Even as the universities eagerly pocket the blood money of Wall Street moguls, tuition costs continue to soar, access to higher education shrinks, and students are burdened with ever more massive debts.
John Paulson personifies this new aristocracy of wealth and privilege. His gift to his business school alma mater, Harvard, represents a mere 3.6 percent of his net worth, generally estimated at $11 billion. The 113th richest person in the world, according to the Bloomberg Billionaires Index, he and his family of four spend most of the year in a 28,500-sqaure foot townhouse on Manhattan’s Upper East Side that he purchased in 2004 for $14.7 million.
He also owns a home in Aspen, Colorado (purchase price, $24.5 million) and a $41 million estate in Southampton.
His hedge fund empire, Paulson & Co., currently manages $19.5 billion in assets. Until 2007, he was a somewhat obscure, second-tier figure on Wall Street. But that year his fund took in $15 billion by betting on, and helping to precipitate, the collapse of the US sub-prime mortgage market. He personally pocketed $4 billion in 2007. In 2010, during some of the worst days of the slump, he did even better, taking in nearly $5 billion.
Like his Wall Street peers, Paulson has never been indicted or prosecuted for the shady methods he used to compile his fortune. But the Permanent Subcommittee on Investigations of the US Senate, in its voluminous 2011 report on the 2008 Wall Street crash, described in detail his role in perpetrating a massive fraud on investors and reaping a neat $1 billion profit in the process.
Pages 395-398 of the committee’s 639-page report detail a full-blown conspiracy carried out by Paulson and Goldman Sachs to market to unwitting investors a sub-prime-based collateralized debt obligation (CDO) in 2006 and early 2007 that was designed to fail.
As the report explains, Paulson, known at the time for his negative view of the mortgage market, asked the investment bank to organize the sale of a CDO, dubbed Abacus 2007-AC1, whose underlying sub-prime mortgages he would select. Paulson deliberately chose mortgages he knew would go bad so he could bet against the CDO and make a guaranteed profit.
Meanwhile, Goldman pushed the CDO as a good investment and concealed from buyers the fact that Paulson was putting the security together.

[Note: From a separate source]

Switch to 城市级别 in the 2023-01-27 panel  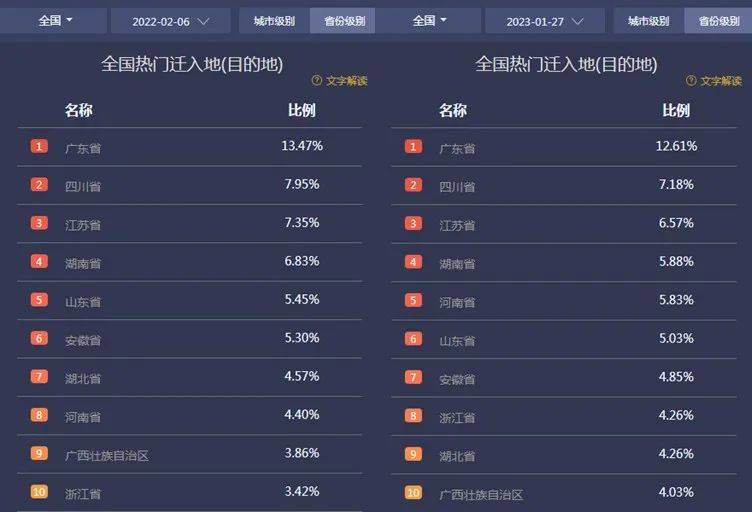pos(648,21)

Major investors lost $1 billion, Paulson pocketed $1 billion, and Goldman made millions in fees.
Such machinations on the part of Goldman and other major banks, together with hedge fund shysters like Paulson, accelerated the collapse of the housing market, which in turn triggered the greatest financial crisis since the Great Depression.

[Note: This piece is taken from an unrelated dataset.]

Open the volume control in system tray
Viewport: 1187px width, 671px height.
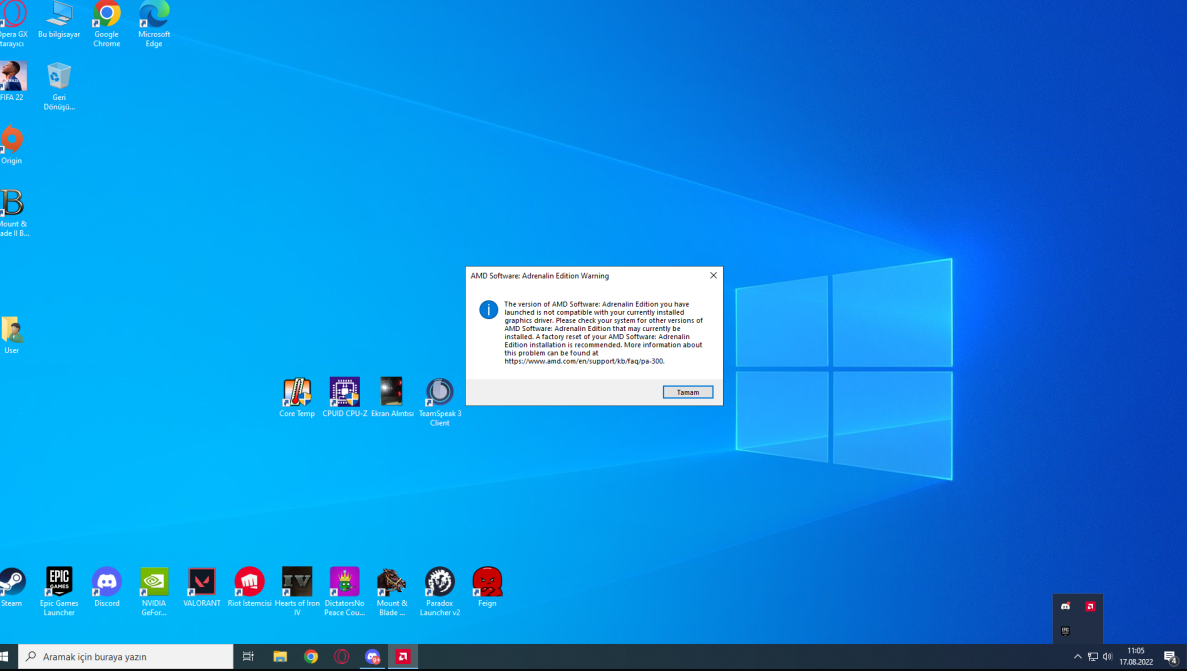[1107, 657]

The Senate report states (p. 396): “In entering into that arrangement with Paulson and simultaneously acting as the placement agent responsible for marketing the Abacus securities to long investors, Goldman created a conflict of interest between itself and the investors it would be soliciting to buy the Abacus securities…
“Yet Goldman did not publicly disclose the central role played by Paulson in the asset selection process or the fact that the economic interest held by an entity actively involved in the asset selection process [Paulson] was adverse to the interest of investors who would be taking the long position.”

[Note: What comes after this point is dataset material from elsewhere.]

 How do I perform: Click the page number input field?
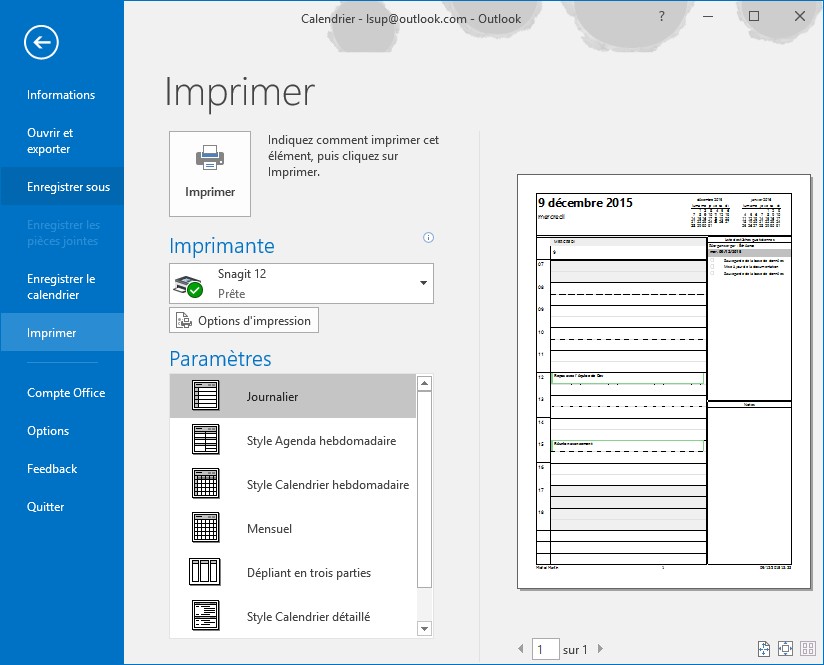tap(545, 650)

The Securities and Exchange Commission in April of 2010 filed a complaint against Goldman charging it with committing securities fraud in violation of Section 17(a) of the Securities Act of 1933 and Section 10(b) and Rule 10b-5 of the Securities Exchange Act of 1934.
As part of a settlement involving a $550 million fine, Goldman admitted that it was a “mistake” for “the Goldman marketing materials” to fail to disclose “the role of Paulson & Co. Inc. in the portfolio selection process and that Paulson’s economic interests were adverse to CDO investors.”
Paulson was never charged with violating any federal securities laws.